Render every line of the records below as a numbered list, omitting blank lines and leaving out the pictures.

[Collected data entries]
--------
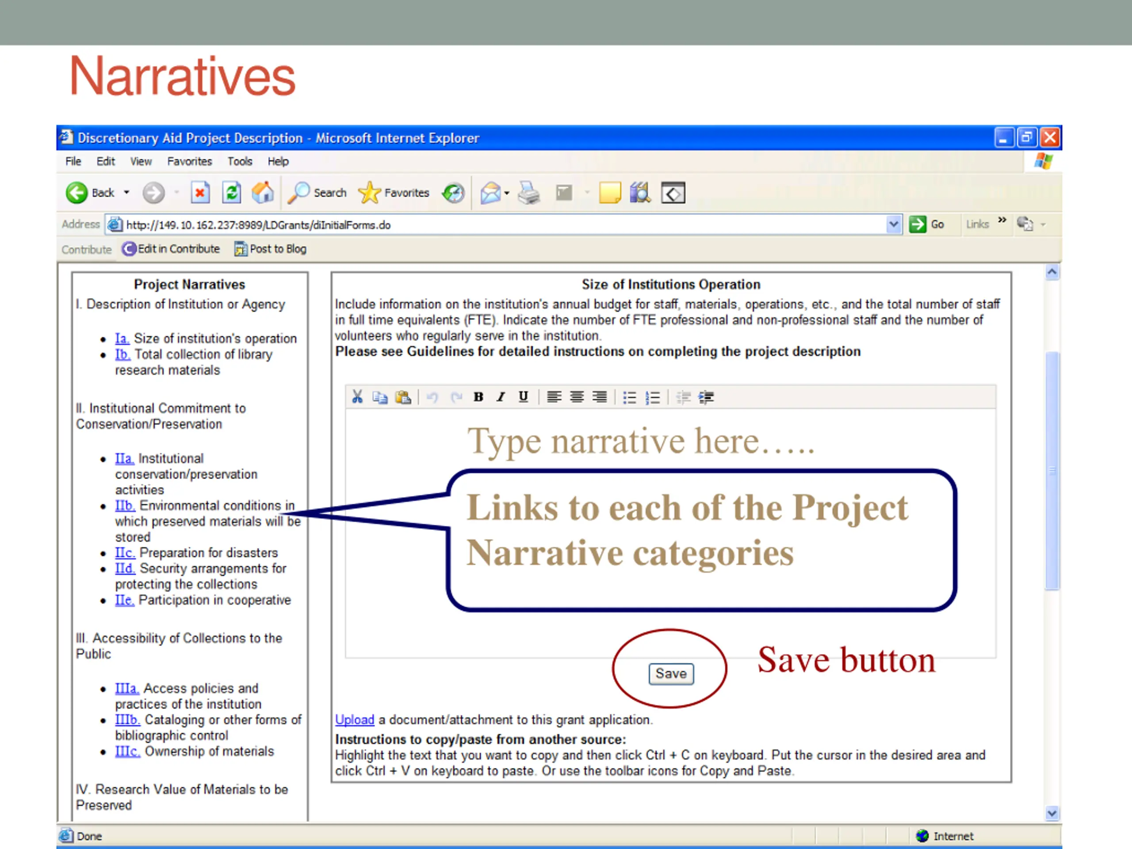Click the center align icon
This screenshot has height=849, width=1132.
577,397
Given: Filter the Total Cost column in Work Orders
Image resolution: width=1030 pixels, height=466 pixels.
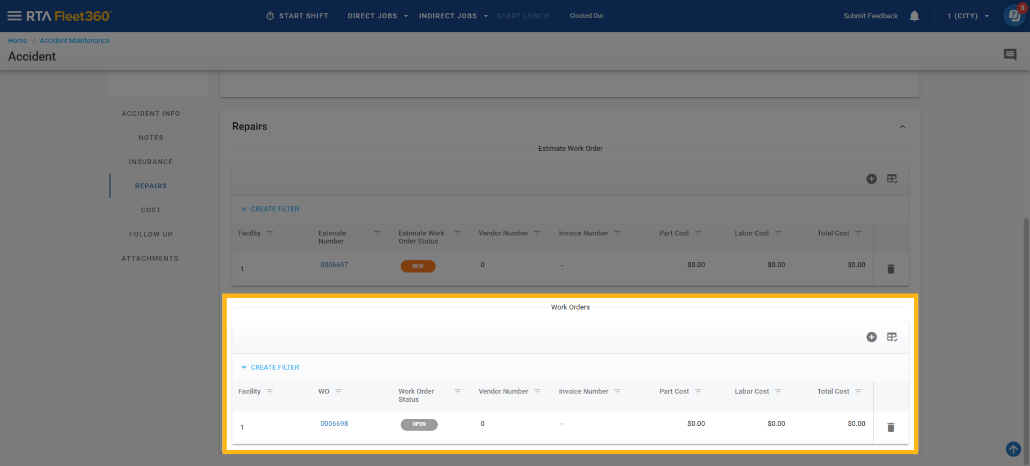Looking at the screenshot, I should pos(858,391).
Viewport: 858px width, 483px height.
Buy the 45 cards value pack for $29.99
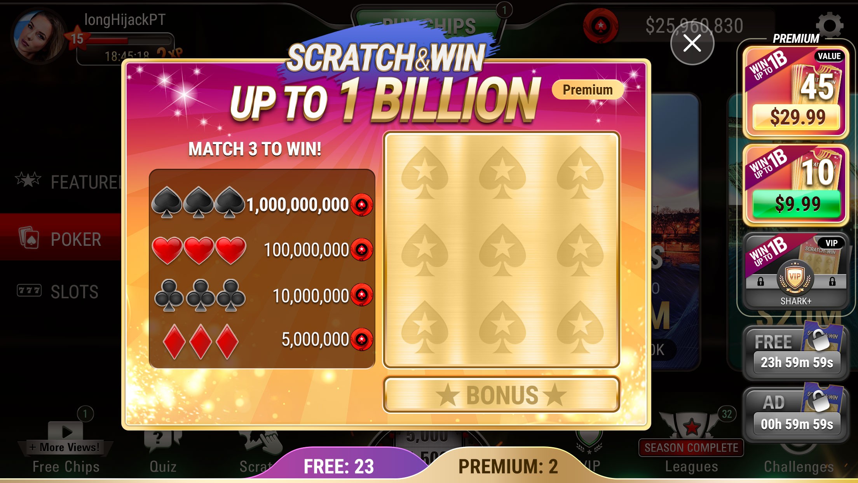[x=796, y=92]
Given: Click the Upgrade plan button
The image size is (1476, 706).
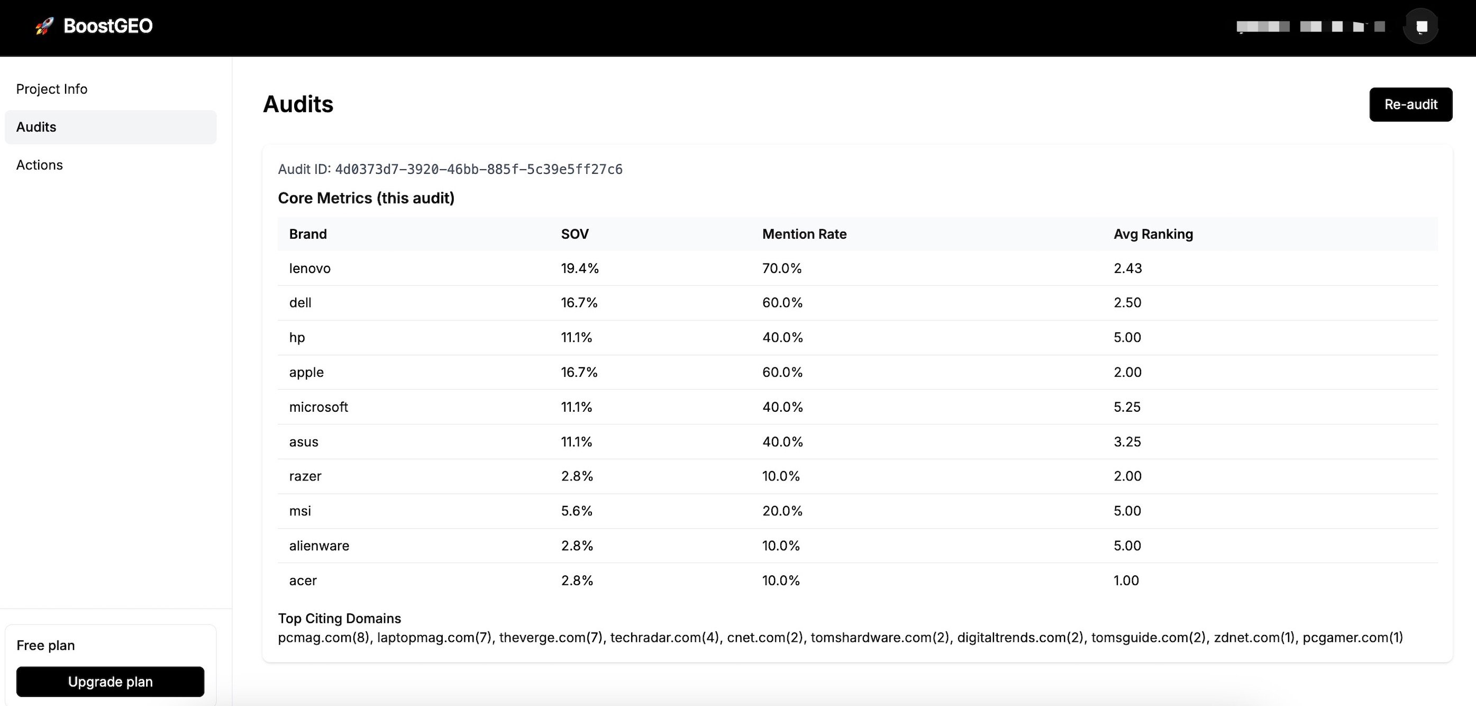Looking at the screenshot, I should (110, 681).
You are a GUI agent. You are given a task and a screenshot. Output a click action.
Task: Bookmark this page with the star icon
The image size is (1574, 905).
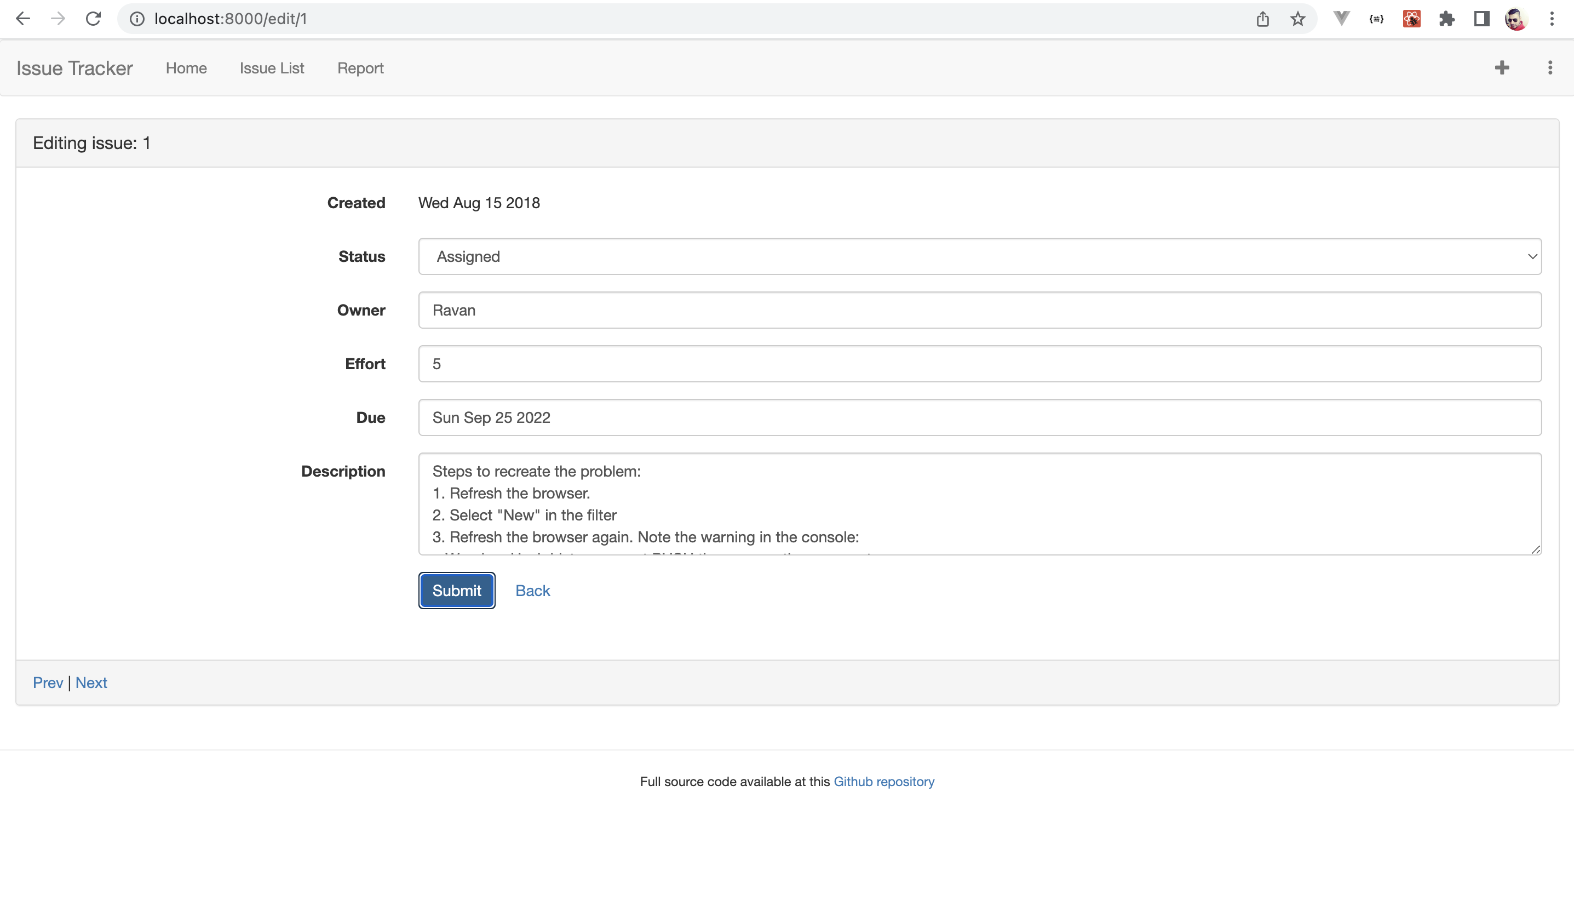(1297, 19)
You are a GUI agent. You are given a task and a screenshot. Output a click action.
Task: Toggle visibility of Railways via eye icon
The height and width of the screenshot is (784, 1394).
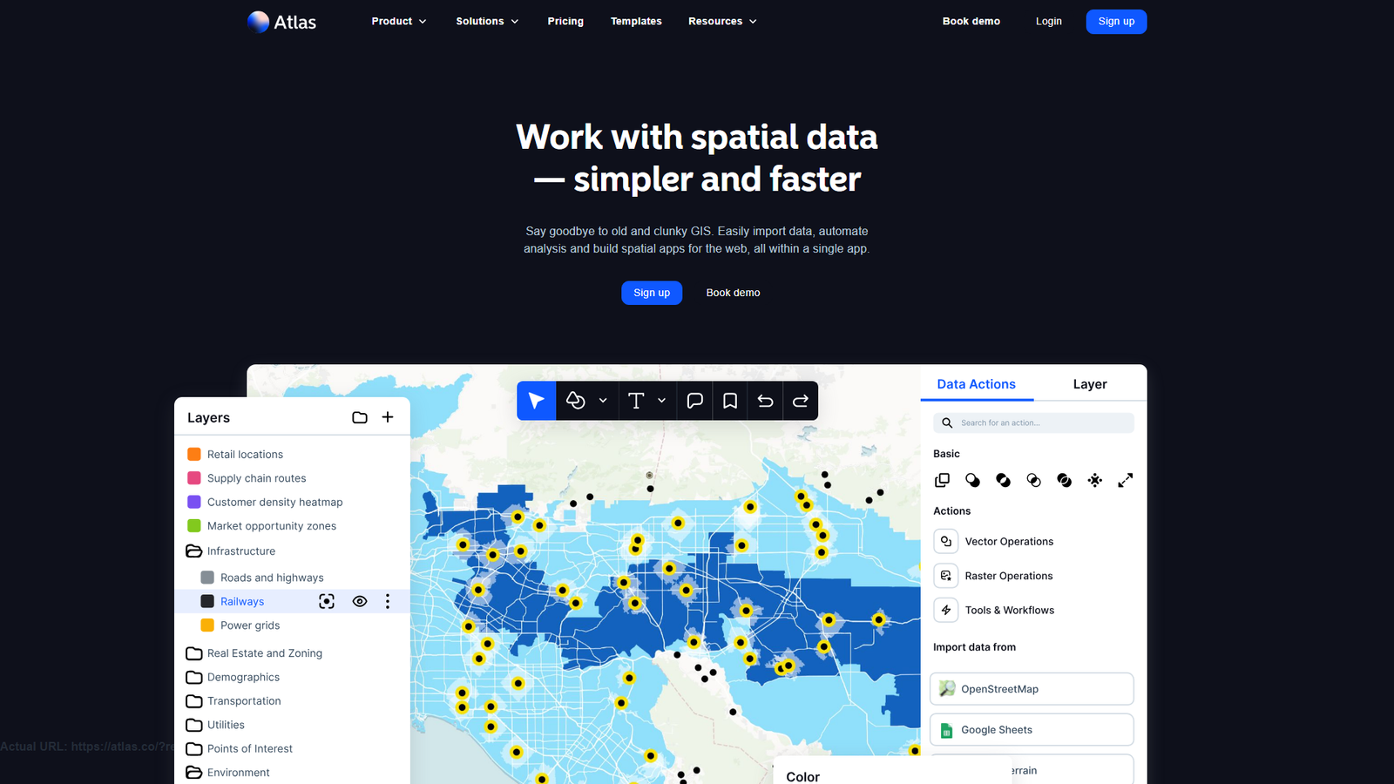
--------
_Exercise output_:
1. Click the center align icon
2. This screenshot has height=849, width=1132.
3. 577,397
4. Given: Filter the Total Cost column in Work Orders
5. Image resolution: width=1030 pixels, height=466 pixels.
6. Looking at the screenshot, I should pos(858,391).
7. Viewport: 858px width, 483px height.
8. Buy the 45 cards value pack for $29.99
9. [x=796, y=92]
10. Given: Click the Upgrade plan button
11. The image size is (1476, 706).
12. Looking at the screenshot, I should (110, 681).
13. You are a GUI agent. You are given a task and a screenshot. Output a click action.
14. Task: Bookmark this page with the star icon
15. The image size is (1574, 905).
16. (1297, 19)
17. You are a GUI agent. You are given a task and a screenshot. Output a click action.
18. Task: Toggle visibility of Railways via eye icon
19. The height and width of the screenshot is (784, 1394).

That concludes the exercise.